═══ Supplied entries ═══

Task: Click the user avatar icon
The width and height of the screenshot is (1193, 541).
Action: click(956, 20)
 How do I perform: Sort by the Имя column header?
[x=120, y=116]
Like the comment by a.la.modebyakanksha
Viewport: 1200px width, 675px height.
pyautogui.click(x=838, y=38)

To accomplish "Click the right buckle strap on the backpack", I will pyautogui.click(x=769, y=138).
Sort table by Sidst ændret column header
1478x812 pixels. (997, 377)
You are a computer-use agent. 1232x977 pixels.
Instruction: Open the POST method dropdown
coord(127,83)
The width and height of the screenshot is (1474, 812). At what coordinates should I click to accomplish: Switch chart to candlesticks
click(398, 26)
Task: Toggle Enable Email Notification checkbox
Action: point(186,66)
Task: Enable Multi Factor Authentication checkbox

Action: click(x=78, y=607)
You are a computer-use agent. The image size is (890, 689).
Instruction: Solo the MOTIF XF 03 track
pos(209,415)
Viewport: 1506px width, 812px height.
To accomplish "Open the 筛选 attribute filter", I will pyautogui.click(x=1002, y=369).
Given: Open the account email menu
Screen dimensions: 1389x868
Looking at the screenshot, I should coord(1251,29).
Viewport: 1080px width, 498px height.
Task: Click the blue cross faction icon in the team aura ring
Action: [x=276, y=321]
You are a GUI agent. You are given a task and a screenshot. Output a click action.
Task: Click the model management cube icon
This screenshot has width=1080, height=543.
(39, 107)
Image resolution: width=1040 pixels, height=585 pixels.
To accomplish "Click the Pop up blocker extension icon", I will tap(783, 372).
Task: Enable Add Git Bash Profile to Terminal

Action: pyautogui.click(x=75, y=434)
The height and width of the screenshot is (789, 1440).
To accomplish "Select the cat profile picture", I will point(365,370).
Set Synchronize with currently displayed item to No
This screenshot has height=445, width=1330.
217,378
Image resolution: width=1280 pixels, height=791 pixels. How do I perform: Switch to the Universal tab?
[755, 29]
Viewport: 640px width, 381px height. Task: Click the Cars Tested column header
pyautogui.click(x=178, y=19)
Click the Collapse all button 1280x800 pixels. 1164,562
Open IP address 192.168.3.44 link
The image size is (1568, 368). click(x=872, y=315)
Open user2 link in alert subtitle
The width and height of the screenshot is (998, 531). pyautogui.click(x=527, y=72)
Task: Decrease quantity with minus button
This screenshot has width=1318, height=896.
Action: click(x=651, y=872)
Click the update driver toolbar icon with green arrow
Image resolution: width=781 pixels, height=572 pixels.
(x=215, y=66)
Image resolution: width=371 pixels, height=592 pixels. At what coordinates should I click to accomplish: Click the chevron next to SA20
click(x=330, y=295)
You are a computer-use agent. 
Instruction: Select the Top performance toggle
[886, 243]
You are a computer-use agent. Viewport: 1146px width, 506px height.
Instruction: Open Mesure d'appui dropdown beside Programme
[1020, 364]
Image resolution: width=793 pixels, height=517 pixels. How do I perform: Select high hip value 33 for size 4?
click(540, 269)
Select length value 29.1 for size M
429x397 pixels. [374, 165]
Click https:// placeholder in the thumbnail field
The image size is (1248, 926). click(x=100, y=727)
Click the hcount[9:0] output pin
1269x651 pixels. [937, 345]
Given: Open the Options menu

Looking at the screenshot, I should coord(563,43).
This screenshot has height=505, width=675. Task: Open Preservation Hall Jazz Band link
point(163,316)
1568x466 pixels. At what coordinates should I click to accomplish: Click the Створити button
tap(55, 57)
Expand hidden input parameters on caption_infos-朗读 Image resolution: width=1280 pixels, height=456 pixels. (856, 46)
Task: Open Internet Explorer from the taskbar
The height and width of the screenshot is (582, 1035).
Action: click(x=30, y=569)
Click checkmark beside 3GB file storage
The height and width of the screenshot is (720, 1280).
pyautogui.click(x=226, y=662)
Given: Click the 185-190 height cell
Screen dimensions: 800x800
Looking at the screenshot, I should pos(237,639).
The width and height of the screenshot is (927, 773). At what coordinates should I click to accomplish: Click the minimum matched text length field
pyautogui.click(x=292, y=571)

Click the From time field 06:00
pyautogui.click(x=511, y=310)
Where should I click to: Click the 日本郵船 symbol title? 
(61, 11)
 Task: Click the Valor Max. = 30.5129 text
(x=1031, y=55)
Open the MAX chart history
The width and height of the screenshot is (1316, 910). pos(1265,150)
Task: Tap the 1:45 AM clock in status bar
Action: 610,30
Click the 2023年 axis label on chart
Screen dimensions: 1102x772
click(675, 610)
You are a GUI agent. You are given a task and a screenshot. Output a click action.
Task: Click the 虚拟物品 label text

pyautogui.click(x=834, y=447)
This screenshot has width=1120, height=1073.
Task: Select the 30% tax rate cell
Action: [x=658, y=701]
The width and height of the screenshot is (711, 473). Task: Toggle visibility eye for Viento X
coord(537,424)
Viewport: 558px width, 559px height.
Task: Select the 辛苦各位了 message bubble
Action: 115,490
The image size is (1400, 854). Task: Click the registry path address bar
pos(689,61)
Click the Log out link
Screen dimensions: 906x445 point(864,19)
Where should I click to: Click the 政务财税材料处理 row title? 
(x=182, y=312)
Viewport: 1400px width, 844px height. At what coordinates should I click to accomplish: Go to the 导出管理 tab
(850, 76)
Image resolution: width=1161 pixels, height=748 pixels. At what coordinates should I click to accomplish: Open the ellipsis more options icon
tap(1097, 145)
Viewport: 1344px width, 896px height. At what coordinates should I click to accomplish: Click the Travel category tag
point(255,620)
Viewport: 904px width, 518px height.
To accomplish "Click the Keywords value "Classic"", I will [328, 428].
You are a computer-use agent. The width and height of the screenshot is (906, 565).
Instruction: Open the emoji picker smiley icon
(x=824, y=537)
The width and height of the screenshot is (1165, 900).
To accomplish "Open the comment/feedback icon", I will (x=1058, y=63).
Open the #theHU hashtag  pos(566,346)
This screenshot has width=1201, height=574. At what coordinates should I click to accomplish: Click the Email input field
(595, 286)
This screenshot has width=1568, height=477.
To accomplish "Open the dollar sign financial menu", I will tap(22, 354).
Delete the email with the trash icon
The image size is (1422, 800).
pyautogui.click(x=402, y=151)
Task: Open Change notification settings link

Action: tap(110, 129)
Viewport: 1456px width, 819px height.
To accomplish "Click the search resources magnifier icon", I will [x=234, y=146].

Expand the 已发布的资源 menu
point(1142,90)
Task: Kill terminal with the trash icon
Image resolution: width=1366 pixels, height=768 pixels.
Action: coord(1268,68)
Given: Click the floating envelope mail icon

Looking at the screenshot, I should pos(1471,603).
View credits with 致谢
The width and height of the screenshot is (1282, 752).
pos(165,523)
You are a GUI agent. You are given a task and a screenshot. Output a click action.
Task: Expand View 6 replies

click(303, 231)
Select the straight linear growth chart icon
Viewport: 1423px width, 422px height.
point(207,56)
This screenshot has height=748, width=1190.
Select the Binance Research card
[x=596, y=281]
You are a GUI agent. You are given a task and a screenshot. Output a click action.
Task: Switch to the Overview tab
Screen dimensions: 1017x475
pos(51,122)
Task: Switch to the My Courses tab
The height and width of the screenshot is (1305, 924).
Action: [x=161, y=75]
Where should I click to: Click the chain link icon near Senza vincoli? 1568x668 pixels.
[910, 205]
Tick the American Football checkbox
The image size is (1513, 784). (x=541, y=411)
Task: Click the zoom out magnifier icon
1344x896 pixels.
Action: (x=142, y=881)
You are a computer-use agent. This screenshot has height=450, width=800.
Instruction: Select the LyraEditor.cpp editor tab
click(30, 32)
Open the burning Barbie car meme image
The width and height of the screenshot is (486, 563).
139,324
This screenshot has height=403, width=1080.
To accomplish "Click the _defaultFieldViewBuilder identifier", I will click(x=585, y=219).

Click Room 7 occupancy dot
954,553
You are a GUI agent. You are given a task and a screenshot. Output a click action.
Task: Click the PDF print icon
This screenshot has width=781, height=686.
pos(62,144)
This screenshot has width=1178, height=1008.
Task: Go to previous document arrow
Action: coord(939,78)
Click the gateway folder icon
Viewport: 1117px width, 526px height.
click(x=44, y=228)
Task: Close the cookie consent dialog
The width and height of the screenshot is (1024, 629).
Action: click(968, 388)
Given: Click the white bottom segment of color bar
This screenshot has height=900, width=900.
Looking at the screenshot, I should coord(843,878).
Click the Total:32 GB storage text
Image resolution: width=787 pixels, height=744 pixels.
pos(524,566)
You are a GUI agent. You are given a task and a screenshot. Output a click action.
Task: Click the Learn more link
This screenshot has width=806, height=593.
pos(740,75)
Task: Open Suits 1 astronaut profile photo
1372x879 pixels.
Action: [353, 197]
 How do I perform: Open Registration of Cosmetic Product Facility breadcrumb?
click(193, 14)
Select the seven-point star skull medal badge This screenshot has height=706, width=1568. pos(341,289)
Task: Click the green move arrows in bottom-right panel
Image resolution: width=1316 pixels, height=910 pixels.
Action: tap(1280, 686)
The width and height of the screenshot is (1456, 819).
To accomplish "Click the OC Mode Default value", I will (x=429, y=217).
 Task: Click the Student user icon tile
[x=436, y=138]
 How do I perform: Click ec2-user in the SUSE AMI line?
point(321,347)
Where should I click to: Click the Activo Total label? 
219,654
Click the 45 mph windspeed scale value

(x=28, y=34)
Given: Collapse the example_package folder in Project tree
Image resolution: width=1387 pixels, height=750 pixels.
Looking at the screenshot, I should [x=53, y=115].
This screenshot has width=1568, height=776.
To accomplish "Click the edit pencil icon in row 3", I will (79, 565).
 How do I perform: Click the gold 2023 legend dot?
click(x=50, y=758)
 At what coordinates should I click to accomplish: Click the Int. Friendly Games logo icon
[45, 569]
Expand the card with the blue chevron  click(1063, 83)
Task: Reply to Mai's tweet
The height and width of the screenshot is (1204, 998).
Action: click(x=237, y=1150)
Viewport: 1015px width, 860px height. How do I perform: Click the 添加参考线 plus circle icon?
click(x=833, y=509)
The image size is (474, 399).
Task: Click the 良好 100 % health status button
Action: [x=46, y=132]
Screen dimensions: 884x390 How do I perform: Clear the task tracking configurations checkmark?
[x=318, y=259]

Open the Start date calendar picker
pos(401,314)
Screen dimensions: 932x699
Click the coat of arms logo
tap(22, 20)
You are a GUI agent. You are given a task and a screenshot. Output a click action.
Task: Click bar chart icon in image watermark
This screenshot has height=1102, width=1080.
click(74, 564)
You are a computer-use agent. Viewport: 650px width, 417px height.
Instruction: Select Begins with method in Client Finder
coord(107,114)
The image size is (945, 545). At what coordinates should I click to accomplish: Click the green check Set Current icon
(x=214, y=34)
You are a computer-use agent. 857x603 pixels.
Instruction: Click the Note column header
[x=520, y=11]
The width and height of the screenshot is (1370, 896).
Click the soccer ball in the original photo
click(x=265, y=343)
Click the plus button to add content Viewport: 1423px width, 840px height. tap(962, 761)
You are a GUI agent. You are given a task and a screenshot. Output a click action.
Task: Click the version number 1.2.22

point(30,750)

═══

Your assignment: Which lines should be output? Exactly those from the first line of the data through the line containing "The height and width of the screenshot is (789, 1440).", inclusive.

Answer section:
Task: Click the user avatar icon
The width and height of the screenshot is (1193, 541).
Action: click(956, 20)
 How do I perform: Sort by the Имя column header?
[x=120, y=116]
Like the comment by a.la.modebyakanksha
Viewport: 1200px width, 675px height.
pyautogui.click(x=838, y=38)

To accomplish "Click the right buckle strap on the backpack", I will pyautogui.click(x=769, y=138).
Sort table by Sidst ændret column header
1478x812 pixels. (997, 377)
You are a computer-use agent. 1232x977 pixels.
Instruction: Open the POST method dropdown
coord(127,83)
The width and height of the screenshot is (1474, 812). At what coordinates should I click to accomplish: Switch chart to candlesticks
click(398, 26)
Task: Toggle Enable Email Notification checkbox
Action: point(186,66)
Task: Enable Multi Factor Authentication checkbox

Action: click(x=78, y=607)
You are a computer-use agent. The image size is (890, 689).
Instruction: Solo the MOTIF XF 03 track
pos(209,415)
Viewport: 1506px width, 812px height.
To accomplish "Open the 筛选 attribute filter", I will pyautogui.click(x=1002, y=369).
Given: Open the account email menu
Screen dimensions: 1389x868
Looking at the screenshot, I should coord(1251,29).
Viewport: 1080px width, 498px height.
Task: Click the blue cross faction icon in the team aura ring
Action: [x=276, y=321]
You are a GUI agent. You are given a task and a screenshot. Output a click action.
Task: Click the model management cube icon
This screenshot has width=1080, height=543.
(39, 107)
Image resolution: width=1040 pixels, height=585 pixels.
To accomplish "Click the Pop up blocker extension icon", I will tap(783, 372).
Task: Enable Add Git Bash Profile to Terminal

Action: pyautogui.click(x=75, y=434)
The height and width of the screenshot is (789, 1440).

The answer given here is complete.